|Summary:||CVE-2017-15096 glusterfs: Null pointer dereference in send_brick_req function in glusterfsd/src/gf_attach.c|
|Product:||[Other] Security Response||Reporter:||Pedro Sampaio <psampaio>|
|Component:||vulnerability||Assignee:||Red Hat Product Security <security-response-team>|
|Status:||CLOSED WONTFIX||QA Contact:|
|Version:||unspecified||CC:||anoopcs, atumball, bmcclain, dblechte, eedri, humble.devassy, jeff, jonathansteffan, kkeithle, mgoldboi, michal.skrivanek, ndevos, ramkrsna, rhs-bugs, sankarshan, sherold, sisharma, smohan, ssaha, vbellur, ykaul, ylavi|
|Fixed In Version:||Doc Type:||If docs needed, set a value|
|Doc Text:||Story Points:||---|
|Last Closed:||2017-10-27 08:10:58 UTC||Type:||---|
|oVirt Team:||---||RHEL 7.3 requirements from Atomic Host:|
|Cloudforms Team:||---||Target Upstream Version:|
|Bug Depends On:||1503394, 1504256, 1505212, 1505370|
Description Pedro Sampaio 2017-10-19 19:41:12 UTC
A flaw was found in glusterfs. A null pointer dereference in in send_brick_req function in glusterfsd/src/gf_attach.c may cause local denial of service. References: https://bugzilla.redhat.com/show_bug.cgi?id=1502928
Comment 1 Pedro Sampaio 2017-10-19 19:41:57 UTC
Created glusterfs tracking bugs for this issue: Affects: fedora-all [bug 1504256]
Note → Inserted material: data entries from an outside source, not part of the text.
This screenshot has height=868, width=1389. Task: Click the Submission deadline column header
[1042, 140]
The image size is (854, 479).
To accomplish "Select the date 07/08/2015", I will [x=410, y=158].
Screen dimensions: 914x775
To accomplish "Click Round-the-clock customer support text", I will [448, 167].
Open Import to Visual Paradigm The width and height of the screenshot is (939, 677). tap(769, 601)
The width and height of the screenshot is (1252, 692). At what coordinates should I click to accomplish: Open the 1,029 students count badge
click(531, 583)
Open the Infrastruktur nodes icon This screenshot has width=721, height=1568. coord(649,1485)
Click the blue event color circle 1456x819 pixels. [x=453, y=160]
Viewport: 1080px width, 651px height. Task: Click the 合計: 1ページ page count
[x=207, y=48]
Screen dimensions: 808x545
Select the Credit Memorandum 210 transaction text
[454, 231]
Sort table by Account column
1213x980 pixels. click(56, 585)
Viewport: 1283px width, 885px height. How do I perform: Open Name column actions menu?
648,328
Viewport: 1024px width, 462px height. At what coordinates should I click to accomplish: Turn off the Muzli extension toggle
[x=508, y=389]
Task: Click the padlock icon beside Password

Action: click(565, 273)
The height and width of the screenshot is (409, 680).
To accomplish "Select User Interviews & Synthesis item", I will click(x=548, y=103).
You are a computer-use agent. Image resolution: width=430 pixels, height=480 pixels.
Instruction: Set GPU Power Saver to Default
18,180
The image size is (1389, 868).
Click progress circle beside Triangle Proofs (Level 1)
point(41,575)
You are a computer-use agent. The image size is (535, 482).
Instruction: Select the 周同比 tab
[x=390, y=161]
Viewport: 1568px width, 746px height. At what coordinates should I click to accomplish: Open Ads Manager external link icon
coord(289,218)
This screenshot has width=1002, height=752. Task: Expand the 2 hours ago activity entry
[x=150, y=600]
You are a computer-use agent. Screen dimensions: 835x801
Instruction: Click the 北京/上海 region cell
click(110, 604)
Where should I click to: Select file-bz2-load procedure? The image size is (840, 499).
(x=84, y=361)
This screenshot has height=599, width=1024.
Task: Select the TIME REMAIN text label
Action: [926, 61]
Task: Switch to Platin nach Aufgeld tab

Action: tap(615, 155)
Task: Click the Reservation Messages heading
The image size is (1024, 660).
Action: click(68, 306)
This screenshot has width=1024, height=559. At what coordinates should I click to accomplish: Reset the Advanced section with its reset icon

Comment 2 Siddharth Sharma 2017-10-26 16:11:05 UTC
Analysis Only local DoS of glusterfsd is possible with this. Impact of this flaw is low.
Comment 3 Jeff Darcy 2017-10-27 05:51:54 UTC
It's not even a DoS of glusterfsd. Worst case is that gf_attach runs out of memory, which would be a failure anyway, and then fails with a SIGSEGV in STACK_DESTROY (the other two functions check for NULL) instead of ENOMEM. Not sure GlusterD (management daemon) would even notice the difference, and even if it did that would only affect adding or removing bricks. Other management operations, and the entire I/O path, would be unaffected. It's a bug, sure, but it's not clearly a *security* bug at all.
Comment 4 Siddharth Sharma 2017-10-27 08:09:06 UTC
(In reply to Jeff Darcy from comment #3) > It's not even a DoS of glusterfsd. Worst case is that gf_attach runs out of > memory, which would be a failure anyway, and then fails with a SIGSEGV in > STACK_DESTROY (the other two functions check for NULL) instead of ENOMEM. > Not sure GlusterD (management daemon) would even notice the difference, and > even if it did that would only affect adding or removing bricks. Other > management operations, and the entire I/O path, would be unaffected. It's a > bug, sure, but it's not clearly a *security* bug at all. Hi Jeff, agreed that is why I set impact of this being low. It is at a border line between low to no security flaw.